RHINOPLASTY – NOSE QUIRES

A) “Are silicone implants a good option for augmenting my nose?

Some noses may be under-developed or slumped in the upper part or you may simply want to increase the height of your nose. Something needs to be added to the dorsum (top) of your nose to achieve this. Presently, there are two viable options – silicone implants or your own cartilage.

Silicone implants are synthetically made and available in various shapes and sizes. However, they may be limited by their pre-determined size and shape. Similarly, there is a greater risk of implant being “rejected” by your body after surgery.

On the other hand, your own cartilage is your own tissue and therefore is rarely rejected. Cartilage can be harvested from the septum, ear or from your ribs. However, cartilage has a tendency to bend in an unpredictable manner. Although there are techniques to prevent this “warping” they may not always be full proof.

Based on the available scientific data, cartilage is the preferred substance by most rhinoplasty surgeons around the world today.

Please feel free to discuss these options with your surgeon as the final decision will be based on your choice, your surgeon’s preference as well as your proposed surgical plan.

B) “I am worried that my nose surgery will affect my breathing!

Most nose surgeries should not affect your breathing pattern. However, attempts to overzealously narrow the nasal tip may lead to collapse of the nasal tip region that may affect your breathing. This may require immediate corrective surgery. On the other hand, the initial swelling as a part of your healing process may also give you a “blocked nose” sensation. This is a temporary problem and you will be prescribed medicines to counter this issue.
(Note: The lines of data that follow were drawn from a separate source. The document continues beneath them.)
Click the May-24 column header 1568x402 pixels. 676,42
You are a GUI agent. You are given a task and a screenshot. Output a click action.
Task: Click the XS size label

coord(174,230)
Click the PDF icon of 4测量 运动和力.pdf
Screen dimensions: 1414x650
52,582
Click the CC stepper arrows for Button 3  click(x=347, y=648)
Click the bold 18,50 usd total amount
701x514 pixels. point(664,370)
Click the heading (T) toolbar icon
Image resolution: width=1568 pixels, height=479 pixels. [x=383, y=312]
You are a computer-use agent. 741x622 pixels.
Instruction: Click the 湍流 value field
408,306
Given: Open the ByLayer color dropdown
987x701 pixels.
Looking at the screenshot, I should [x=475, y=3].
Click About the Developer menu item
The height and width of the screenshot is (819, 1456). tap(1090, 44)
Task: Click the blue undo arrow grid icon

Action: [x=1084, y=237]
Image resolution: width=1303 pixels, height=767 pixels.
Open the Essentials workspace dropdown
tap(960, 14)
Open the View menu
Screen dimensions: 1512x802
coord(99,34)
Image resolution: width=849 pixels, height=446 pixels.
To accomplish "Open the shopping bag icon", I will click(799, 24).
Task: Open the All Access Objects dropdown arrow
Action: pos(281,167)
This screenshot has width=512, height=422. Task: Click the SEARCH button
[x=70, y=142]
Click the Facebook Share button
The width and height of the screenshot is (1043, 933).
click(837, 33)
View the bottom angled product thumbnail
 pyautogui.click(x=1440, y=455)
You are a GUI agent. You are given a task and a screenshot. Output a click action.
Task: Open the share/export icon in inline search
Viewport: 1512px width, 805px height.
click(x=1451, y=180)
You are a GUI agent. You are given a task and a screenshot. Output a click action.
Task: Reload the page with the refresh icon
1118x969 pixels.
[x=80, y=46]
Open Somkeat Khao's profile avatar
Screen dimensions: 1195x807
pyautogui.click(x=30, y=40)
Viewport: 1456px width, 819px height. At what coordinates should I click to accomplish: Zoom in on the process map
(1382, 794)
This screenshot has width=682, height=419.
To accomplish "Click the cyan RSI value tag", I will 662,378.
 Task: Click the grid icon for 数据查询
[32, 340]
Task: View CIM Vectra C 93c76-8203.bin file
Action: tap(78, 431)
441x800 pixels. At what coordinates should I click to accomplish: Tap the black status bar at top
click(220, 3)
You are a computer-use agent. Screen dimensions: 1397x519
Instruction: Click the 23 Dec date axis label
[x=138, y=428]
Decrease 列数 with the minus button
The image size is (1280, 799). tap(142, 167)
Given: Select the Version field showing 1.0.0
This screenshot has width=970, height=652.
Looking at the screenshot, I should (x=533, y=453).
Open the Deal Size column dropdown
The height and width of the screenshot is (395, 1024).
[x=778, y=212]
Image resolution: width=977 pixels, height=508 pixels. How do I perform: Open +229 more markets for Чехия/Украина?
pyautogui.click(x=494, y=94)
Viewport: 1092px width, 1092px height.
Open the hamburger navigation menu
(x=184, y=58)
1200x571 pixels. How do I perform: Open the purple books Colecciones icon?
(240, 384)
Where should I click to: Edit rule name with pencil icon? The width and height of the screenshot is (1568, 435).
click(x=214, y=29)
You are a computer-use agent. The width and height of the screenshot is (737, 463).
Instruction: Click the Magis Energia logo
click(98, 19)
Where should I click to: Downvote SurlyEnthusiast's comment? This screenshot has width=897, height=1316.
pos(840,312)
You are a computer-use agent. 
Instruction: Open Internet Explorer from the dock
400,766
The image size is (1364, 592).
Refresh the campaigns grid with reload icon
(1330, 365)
Some patients may have severely deviated septum with associated functional airway obstruction (nasal congestion, mouth breathing, nose bleeds, sinus infections, headaches, ear problems, sleep disturbances etc). These problems can be improved by functional nose surgery – septoplasty, turbinate reduction, removal of polyp (if any) and FESS (Functional endoscopic sinus surgery). I routinely perform these surgeries (as and when required) with a cosmetic nose-job along with a qualified ENT surgeon. A CT Scan of the nasal and para-nasal regions will be advised for planning these procedures.

C) “I am unhappy with the result of my nose-job, how soon can I correct it?

Revision nose surgery may be required in some cases. In most cases, the result is masked by the initial swelling and bruising as a part of your healing process. Your nose will appear wider and broader than planned for several weeks after your surgery. Judicious patience is advised in such cases as it almost inevitable settles with time. Some cases with protracted swelling or excessive scarring may benefit by conservative use of Kenacort (steroid) injections.

If you are still unhappy about your result, then you may consider corrective revision surgery 12 months (ideal) after your last surgery.

Early revision surgery is recommended in some cases – severe twisting, pinching, collapse of nose. These conditions tend to worsen with time and therefore it is better to operate once the initial inflammation process is over.